* The exercise
Rewrite the stretch from the line containing "This screenshot has height=444, width=972." through the line containing "click(x=729, y=161)", keeping the requests and adding 76 to every coordinate in the answers. Leave out the pictures.

* Items
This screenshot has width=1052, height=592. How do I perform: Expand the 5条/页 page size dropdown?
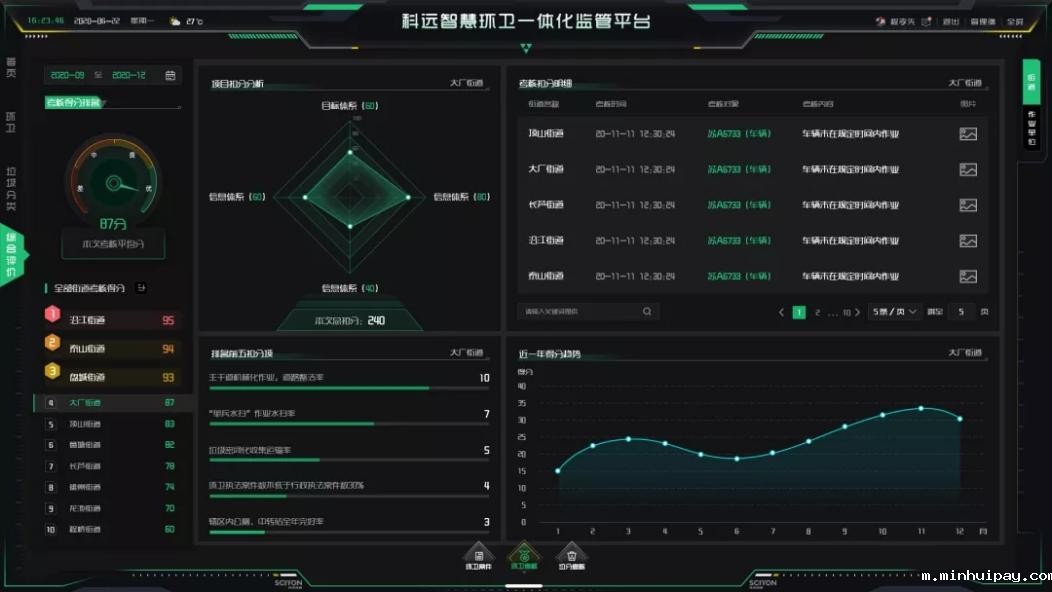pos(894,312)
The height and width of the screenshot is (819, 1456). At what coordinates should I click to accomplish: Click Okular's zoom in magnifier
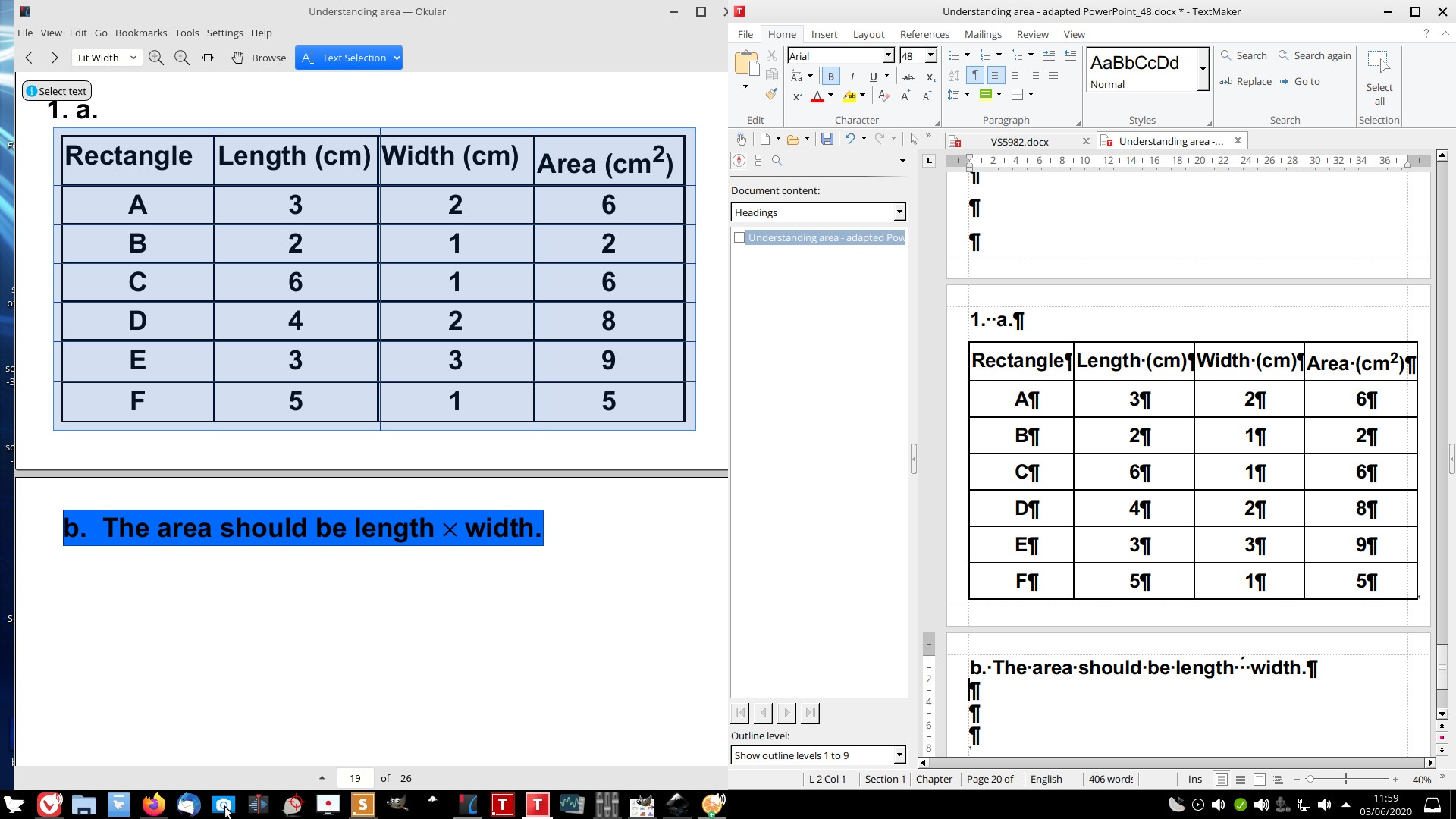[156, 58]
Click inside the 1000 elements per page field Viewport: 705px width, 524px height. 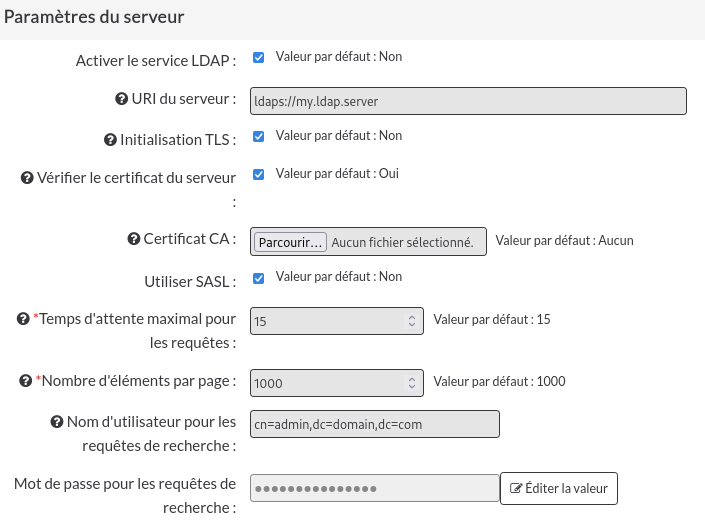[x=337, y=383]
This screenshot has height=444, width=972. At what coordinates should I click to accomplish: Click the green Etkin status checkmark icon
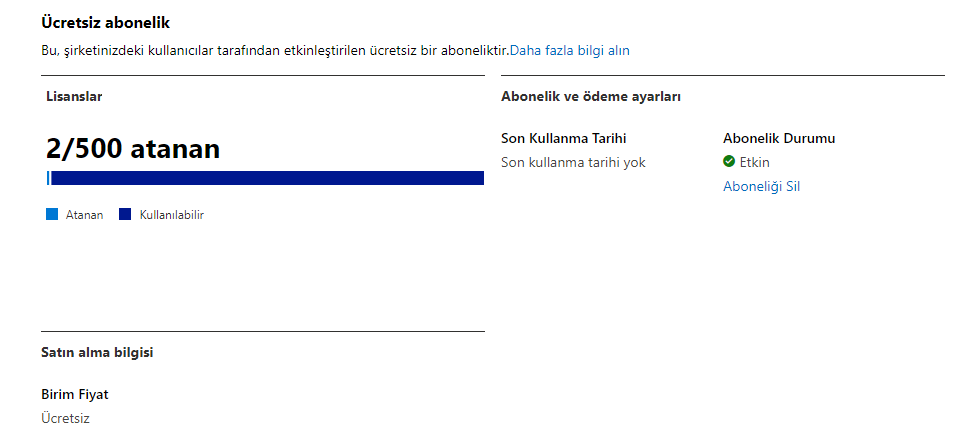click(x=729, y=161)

==

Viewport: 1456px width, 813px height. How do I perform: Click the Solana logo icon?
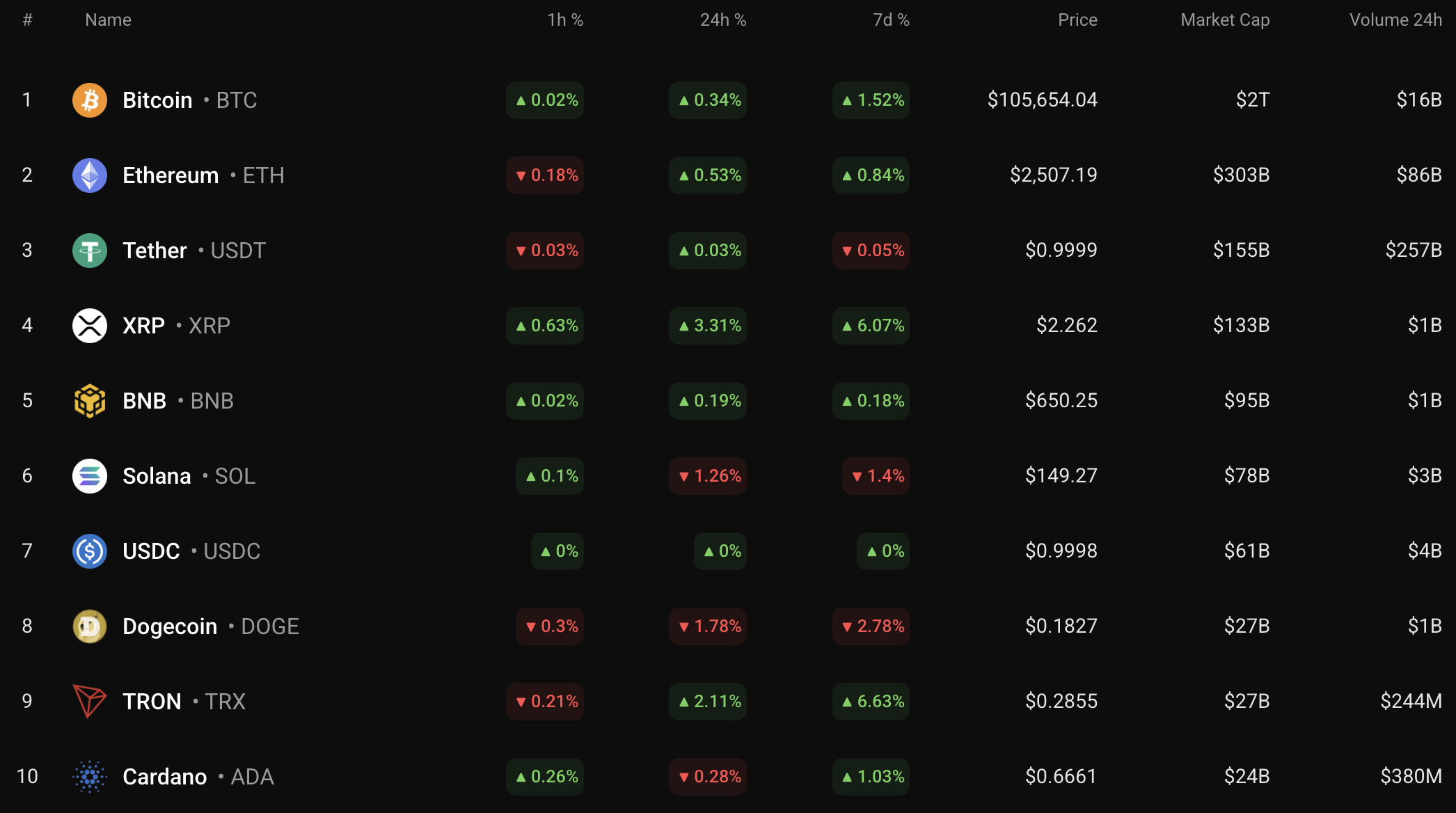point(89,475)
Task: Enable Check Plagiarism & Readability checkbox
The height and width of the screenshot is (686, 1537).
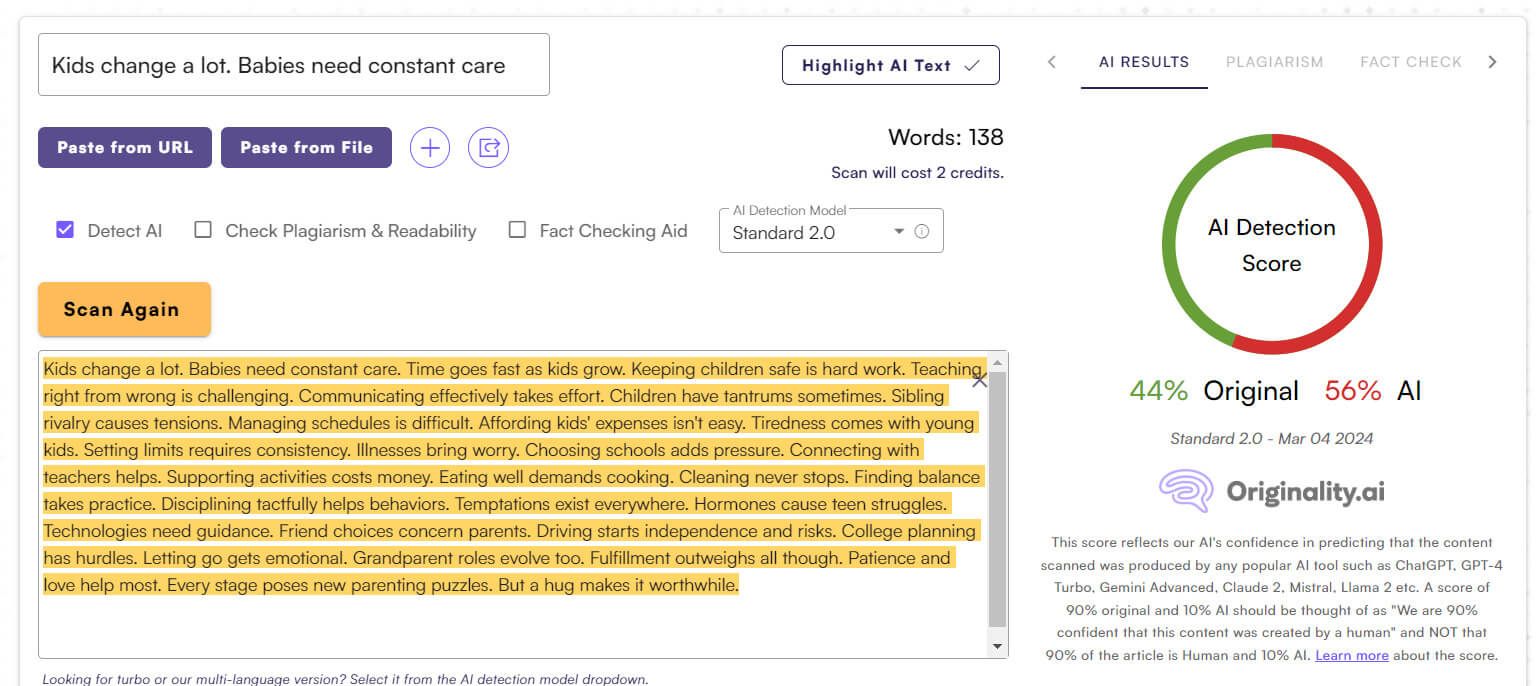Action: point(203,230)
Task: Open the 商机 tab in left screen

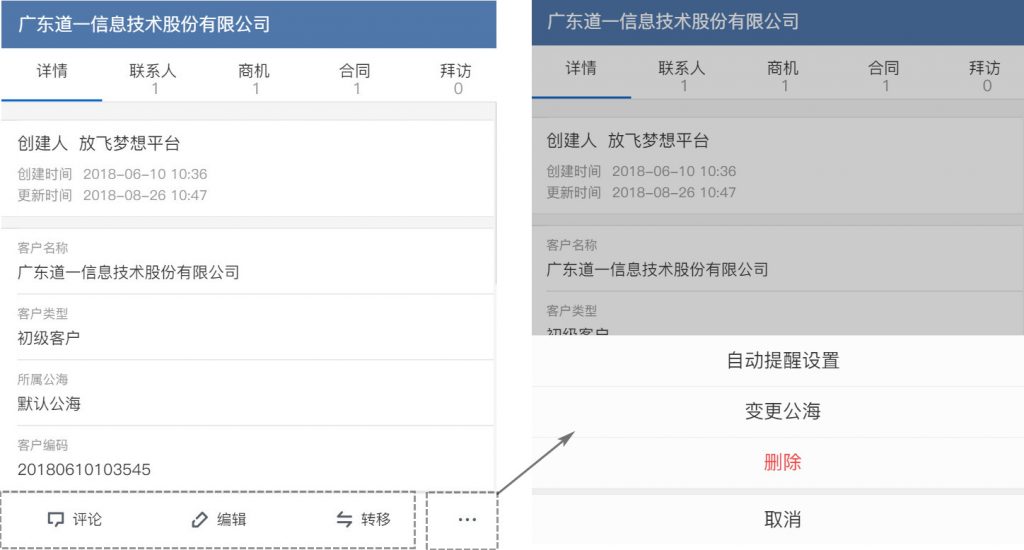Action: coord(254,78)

* * *

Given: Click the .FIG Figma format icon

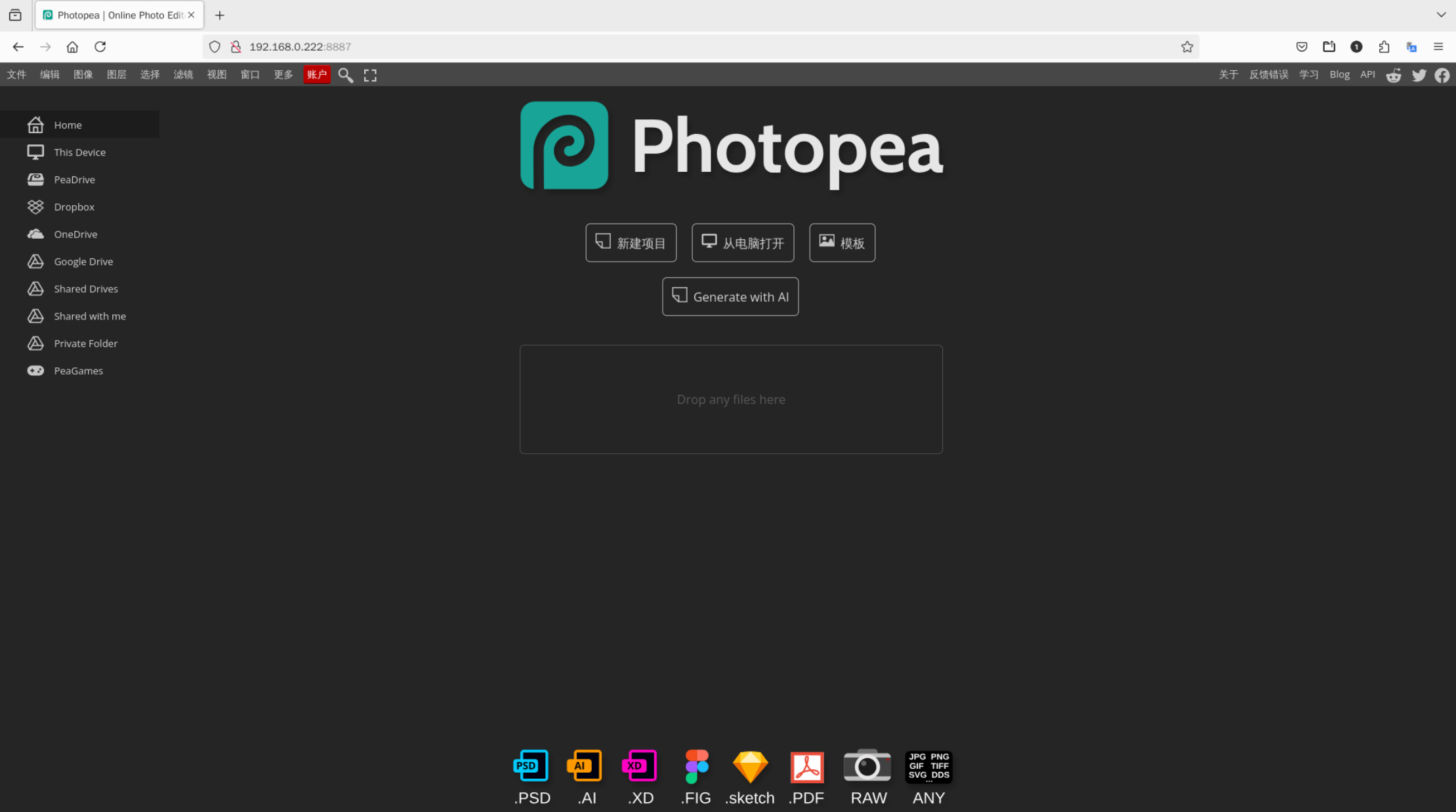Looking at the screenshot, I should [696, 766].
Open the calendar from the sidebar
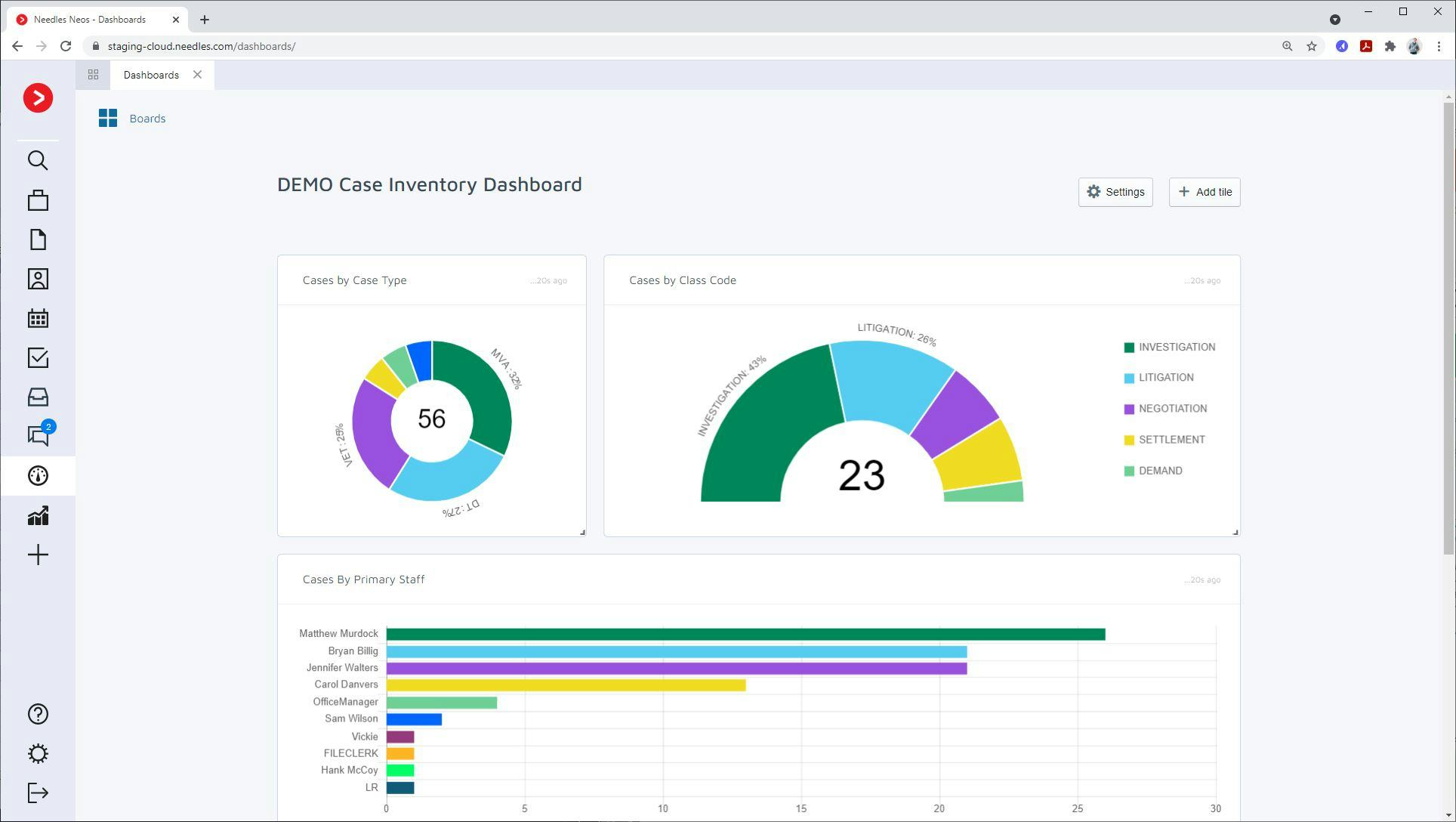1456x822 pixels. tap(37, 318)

* Task solution
This screenshot has height=444, width=972. At what coordinates should I click to accomplish: Click the green Etkin status checkmark icon
click(x=805, y=237)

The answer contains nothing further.